* _Exercise instructions_: Could each entry below be printed again exactly as given?

········

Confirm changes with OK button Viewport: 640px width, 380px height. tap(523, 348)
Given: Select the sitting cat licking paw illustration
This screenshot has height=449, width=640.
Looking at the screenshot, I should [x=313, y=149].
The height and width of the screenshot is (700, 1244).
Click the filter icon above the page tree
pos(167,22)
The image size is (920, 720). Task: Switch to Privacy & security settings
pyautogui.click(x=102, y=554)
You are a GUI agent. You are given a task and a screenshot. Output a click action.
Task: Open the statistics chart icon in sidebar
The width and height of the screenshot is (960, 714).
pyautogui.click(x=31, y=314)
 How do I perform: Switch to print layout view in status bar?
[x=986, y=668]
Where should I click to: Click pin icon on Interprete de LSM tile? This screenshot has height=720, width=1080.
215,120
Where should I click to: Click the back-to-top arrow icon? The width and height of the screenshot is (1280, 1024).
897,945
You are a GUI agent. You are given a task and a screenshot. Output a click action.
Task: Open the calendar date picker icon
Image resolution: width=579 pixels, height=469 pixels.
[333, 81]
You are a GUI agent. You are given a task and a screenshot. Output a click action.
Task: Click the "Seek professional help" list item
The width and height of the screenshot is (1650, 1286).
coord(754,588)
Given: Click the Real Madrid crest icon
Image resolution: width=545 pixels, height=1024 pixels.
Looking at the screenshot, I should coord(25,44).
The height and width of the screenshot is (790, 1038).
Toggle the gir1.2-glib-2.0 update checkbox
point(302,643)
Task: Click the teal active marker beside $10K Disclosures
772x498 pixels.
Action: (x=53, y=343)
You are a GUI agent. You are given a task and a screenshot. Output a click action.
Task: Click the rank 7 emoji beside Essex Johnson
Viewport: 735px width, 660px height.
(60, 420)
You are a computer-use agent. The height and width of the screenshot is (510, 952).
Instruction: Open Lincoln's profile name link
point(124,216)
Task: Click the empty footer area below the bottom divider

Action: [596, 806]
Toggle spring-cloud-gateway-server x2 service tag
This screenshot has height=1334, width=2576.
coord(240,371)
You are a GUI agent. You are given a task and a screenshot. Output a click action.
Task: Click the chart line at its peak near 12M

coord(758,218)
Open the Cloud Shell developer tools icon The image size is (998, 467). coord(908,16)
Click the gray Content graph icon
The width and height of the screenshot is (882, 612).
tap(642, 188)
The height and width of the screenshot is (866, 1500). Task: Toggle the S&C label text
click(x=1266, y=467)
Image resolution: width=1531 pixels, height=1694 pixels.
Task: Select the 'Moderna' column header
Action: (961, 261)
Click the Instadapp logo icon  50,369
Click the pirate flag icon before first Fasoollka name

········

* _Answer to this problem_:
Confirm changes with OK button Viewport: 640px width, 380px height. tap(523, 348)
Given: Select the sitting cat licking paw illustration
This screenshot has height=449, width=640.
Looking at the screenshot, I should [x=313, y=149].
The height and width of the screenshot is (700, 1244).
Click the filter icon above the page tree
pos(167,22)
The image size is (920, 720). Task: Switch to Privacy & security settings
pyautogui.click(x=102, y=554)
You are a GUI agent. You are given a task and a screenshot. Output a click action.
Task: Open the statistics chart icon in sidebar
The width and height of the screenshot is (960, 714).
pyautogui.click(x=31, y=314)
 How do I perform: Switch to print layout view in status bar?
[x=986, y=668]
Where should I click to: Click pin icon on Interprete de LSM tile? This screenshot has height=720, width=1080.
215,120
Where should I click to: Click the back-to-top arrow icon? The width and height of the screenshot is (1280, 1024).
897,945
You are a GUI agent. You are given a task and a screenshot. Output a click action.
Task: Open the calendar date picker icon
Image resolution: width=579 pixels, height=469 pixels.
[333, 81]
You are a GUI agent. You are given a task and a screenshot. Output a click action.
Task: Click the "Seek professional help" list item
The width and height of the screenshot is (1650, 1286).
coord(754,588)
Given: Click the Real Madrid crest icon
Image resolution: width=545 pixels, height=1024 pixels.
Looking at the screenshot, I should coord(25,44).
The height and width of the screenshot is (790, 1038).
Toggle the gir1.2-glib-2.0 update checkbox
point(302,643)
Task: Click the teal active marker beside $10K Disclosures
772x498 pixels.
Action: (x=53, y=343)
You are a GUI agent. You are given a task and a screenshot. Output a click action.
Task: Click the rank 7 emoji beside Essex Johnson
Viewport: 735px width, 660px height.
(60, 420)
You are a computer-use agent. The height and width of the screenshot is (510, 952).
Instruction: Open Lincoln's profile name link
point(124,216)
Task: Click the empty footer area below the bottom divider

Action: [596, 806]
Toggle spring-cloud-gateway-server x2 service tag
This screenshot has height=1334, width=2576.
coord(240,371)
You are a GUI agent. You are given a task and a screenshot. Output a click action.
Task: Click the chart line at its peak near 12M

coord(758,218)
Open the Cloud Shell developer tools icon The image size is (998, 467). coord(908,16)
Click the gray Content graph icon
The width and height of the screenshot is (882, 612).
tap(642, 188)
The height and width of the screenshot is (866, 1500). Task: Toggle the S&C label text
click(x=1266, y=467)
Image resolution: width=1531 pixels, height=1694 pixels.
Task: Select the 'Moderna' column header
Action: (961, 261)
Click the Instadapp logo icon  50,369
Click the pirate flag icon before first Fasoollka name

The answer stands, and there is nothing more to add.